The life of the late rock legend, David Bowie, is to become the dramatic centerpiece of a biopic titled Stardust. Tackling the task of portraying Bowie is Johnny Flynn, a musician who’s already banked quite the resume as an actor.
Stardust will chronicle a critical waypoint in the career of Bowie (born David Robert Jones), set in 1971 during the then-24-year-old’s first trip to America. After Bowie made evolutionary leaps from early-1960s teen idol to “Space Oddity” in 1969 to Dylan-esque/Britpop hybrid on album Hunky Dory and a dark transition on The Man Who Sold the World, his first stateside sojourn yielded inspiration for his next creative step. There, he conceived the plan to parlay his onstage androgyny into the persona that we know as Ziggy Stardust, the titular character (joined by band The Spiders from Mars,) of his 1972 smash album and, indirectly, 1973’s Aladdin Sane.
In the latest news, Stardust has released an image, giving us our first glimpse of Flynn’s depiction of Bowie. As the plot description indicated, his look here is evocative of his look circa-1971 during his long-locks days after the release of the Hunky Dory album, from which he’d spawned hits like “Changes,” “Oh You Pretty Things,” and “Life on Mars.”
The film will see Flynn, a South-African-born singer/songwriter, tackle the lofty challenge of playing the Thin White Duke himself.
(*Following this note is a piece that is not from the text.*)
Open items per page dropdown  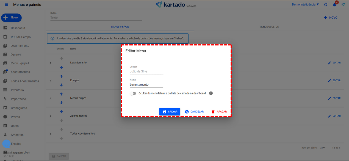pyautogui.click(x=322, y=148)
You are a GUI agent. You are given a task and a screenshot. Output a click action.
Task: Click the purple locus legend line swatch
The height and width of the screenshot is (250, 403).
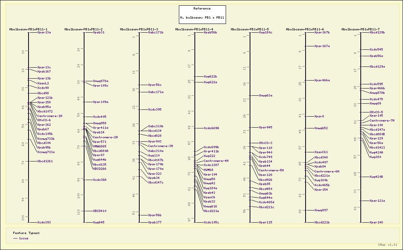15,238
He’ll bring experience from runs on miniseries such as the BBC’s Les Misérables and ITV’s Vanity Fair, Netflix/Channel 4’s Lovesick and is familiar with filling big biographical shoes, having played young Albert Einstein on the first season of National Geographic’s anthology miniseries, Genius. He also fielded a London stage run – opposite Game of Thrones’ Kit Harrington – on Sam Shepherd’s True West.
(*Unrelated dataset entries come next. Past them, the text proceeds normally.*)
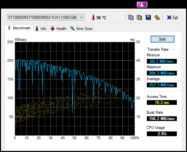187x152 pixels.
Task: Click the red thermometer temperature icon
Action: tap(93, 17)
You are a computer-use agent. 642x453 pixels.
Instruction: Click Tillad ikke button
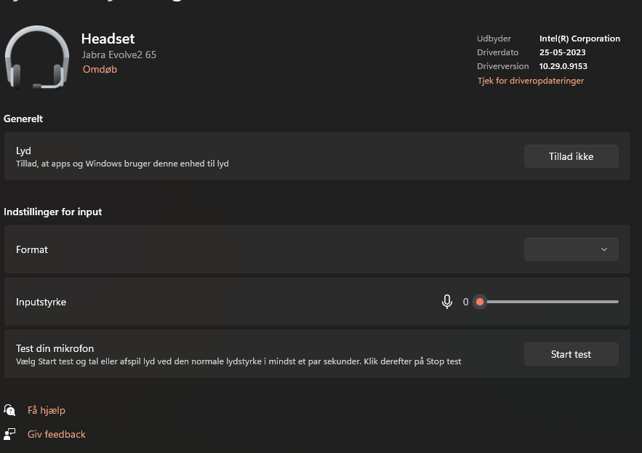tap(571, 156)

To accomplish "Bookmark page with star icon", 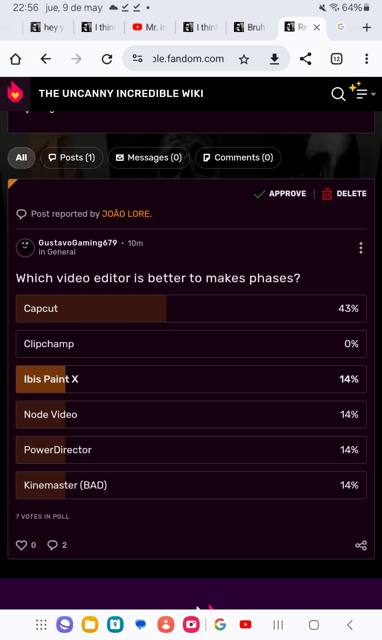I will [244, 59].
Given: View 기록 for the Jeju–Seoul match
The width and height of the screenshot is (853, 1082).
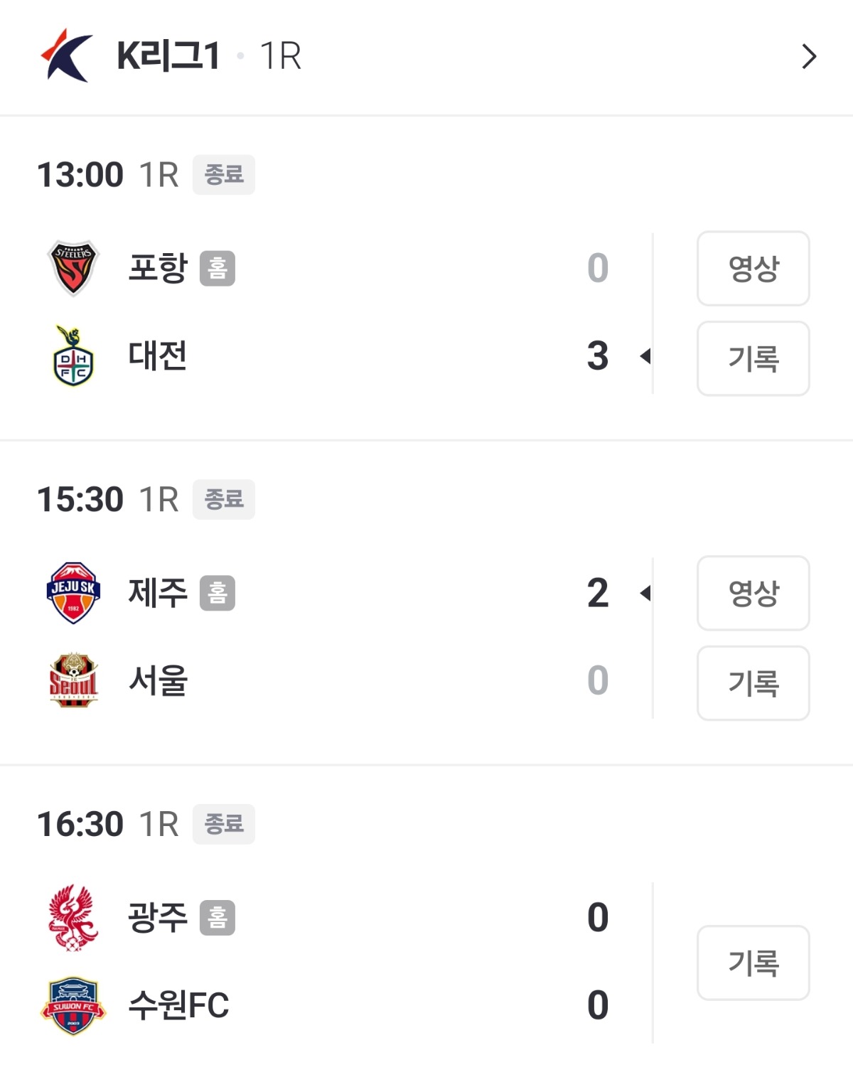Looking at the screenshot, I should pos(753,683).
Flynn will be joined in the Stardust cast by Jena Malone (Nocturnal Animals, The Hunger Games films), who will play Angie, Bowie’s first wife, and Marc Maron (GLOW, Maron), who will play a record company publicist.
Set to direct Stardust are the duo of Christopher Bell (The Last Czars) and Gabriel Range (I Am Slave). This film is produced by Paul Van Carter and Nick Taussig of Salon Pictures. Piccadilly Pictures’ Christopher Figg will finance, with Film Constellation soliciting global sales.
The concept of Stardust, focused on a specific transition point in Bowie’s music career, is an interesting one. While the art-rocker – who passed away on January 10, 2016 – may have left behind an extensive catalogue made up from vastly different eras celebrated in their own right, it was his character-manifesting performance-piece era during the early-1970s that arguably remains his most influential creative achievement, spearheading the Glam Rock movement, which led to a major evolution in Rock that manifested in the Punk, New Romantic and New Wave eras in the ensuing decade. Now, we’ll get to see the catalyst to all of that chronicled in a film.
Stardust has yet to announce a release date, but we will keep you updated here on the major developments.